Nonetheless, he did make some staffing changes, getting rid of people "who couldn't learn to think in different ways". He wanted a more focused company, less driven by technology and more aware of the customer and the need for aggressive marketing.

Using what he learned from working alongside Lord Weinstock for eight years - "anybody who can survive that will know a lot about running operations" he then redesigned the company - into its new three-part structure, and introduced tighter lines of management control between headquarters and the company's operations in 18 countries around the world, including the US and continental Europe.

"In the past, those operations were really like separate countries. We weren't benefiting from being part of a single organisation," he says.

In "Year One" of Dr Read's restructuring plan, reorganisation was the key theme. Last year, the focus changed to profitability. Following several years of impressive profits growth, the results turned disappointing in the early 1990s. The downturn coincided with the recession, which hit Logica's traditional client base, particularly banks and other financial institutions, very hard.

Profits were pounds 9m in the 12 months to 30 June 1993, on sales of pounds 217m. By last year, profits had grown to pounds 13.5m, while sales climbed to pounds 228.8m. In the first six months of fiscal 1995, profits were pounds 7.2m, and in line to exceed pounds 15m in the full year.

Promisingly, the company's US operations returned to profit, after disappointing losses.

"How did we do it? There are three ways to improve margins. Grow by acquisition, grow by market share and repeatability."

"Repeatability" is a favourite Read word. By it, he means the use and reuse of standard software solutions, or "kernels," in many different applications and for different clients. A water management system developed for Anglia here in the UK, for instance, might be the core of an application developed for Sydney Water in Australia. "It's money for old rope," Dr Read says. His goal is to be able to re-use up to 60 per cent of a given application sometime in the future.

Acquisitions are also favoured. Last year, the company bought Precision Software and Synercom, two US software houses. This year, there are plans to expand in the Middle East and on the continent. A new office in Prague will be launched within a few weeks.

Of the company's three major markets, Dr Read holds out the greatest hope for telecommunications, one of the building blocks, he says, for the information superhighway. The company is in alliances with Baby Bells in the US to develop software for interactive banking, shopping and video on demand.

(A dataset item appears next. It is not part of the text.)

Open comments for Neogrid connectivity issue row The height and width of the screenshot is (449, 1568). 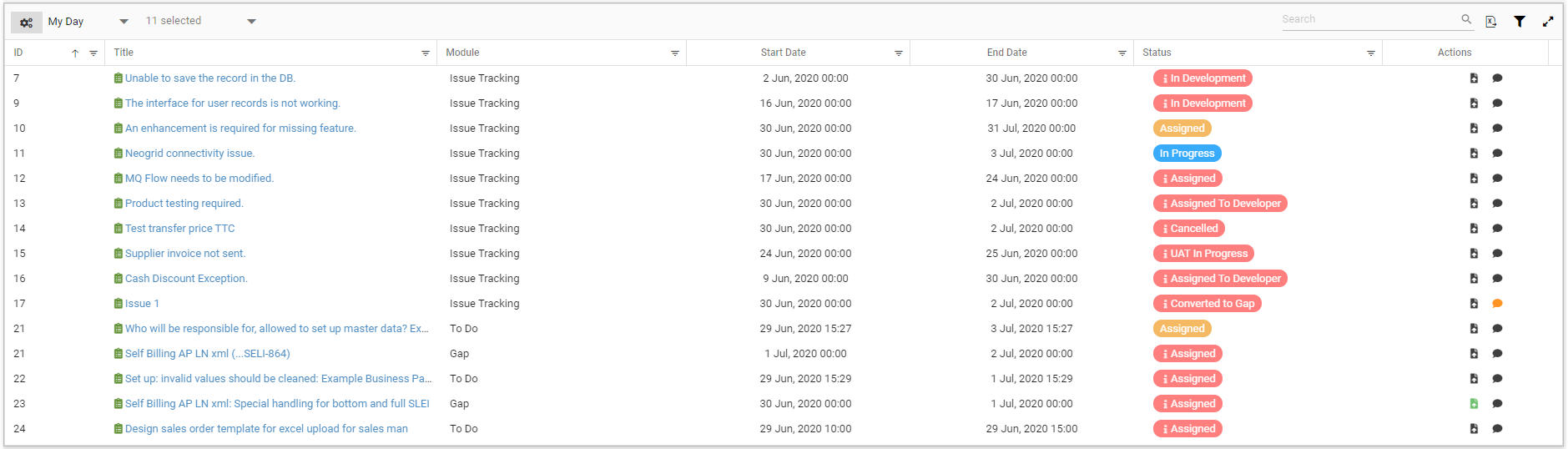point(1497,154)
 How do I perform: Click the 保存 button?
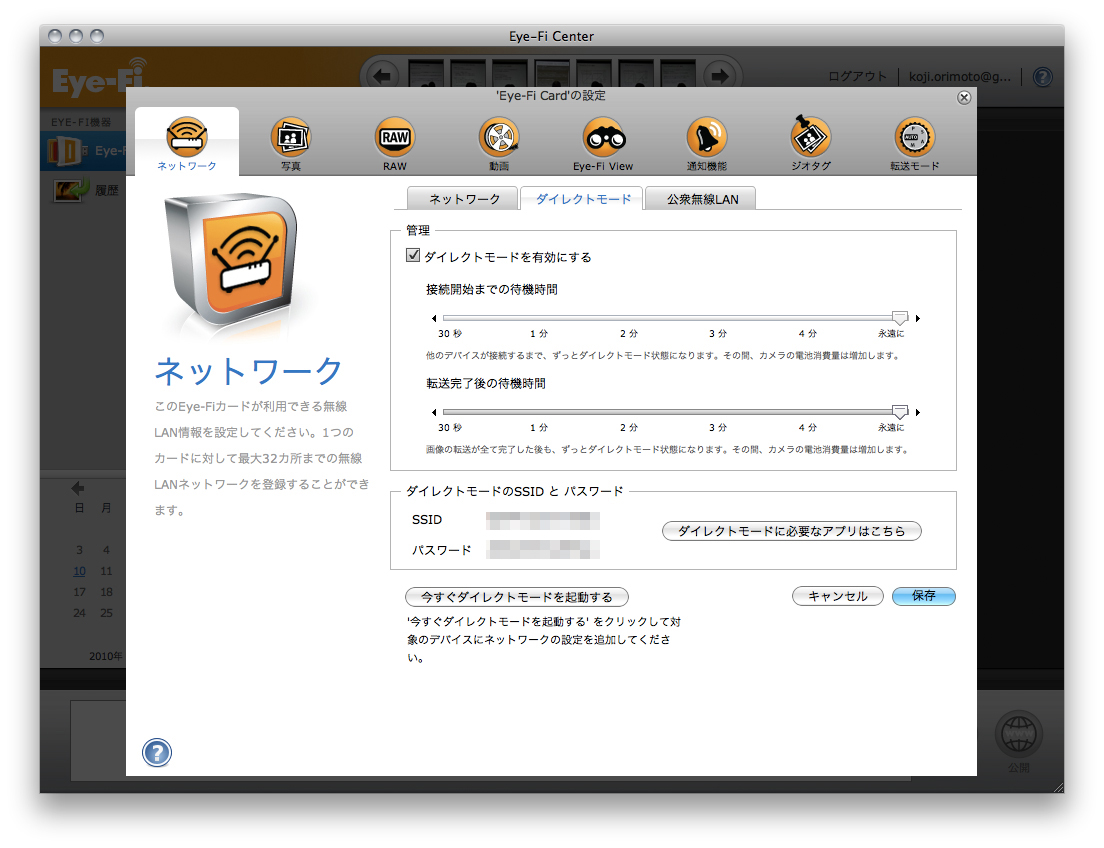[923, 596]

Refreshingly, Dr Read is no unthinking convert to the infobahn hype. "If you asked me what the highway will look like, and when it is likely to emerge, I have to say honestly that I don't know." Not that it matters, however. "I don't give a monkey's," he says. "If clients such as Ameritech think it is all going to happen very quickly, and are willing to spend money seriously, then I am happy to be a flea on the elephant's back." Logica, after all, can make a profit whatever the contours of the highway - software to deliver future multimedia products will always be needed.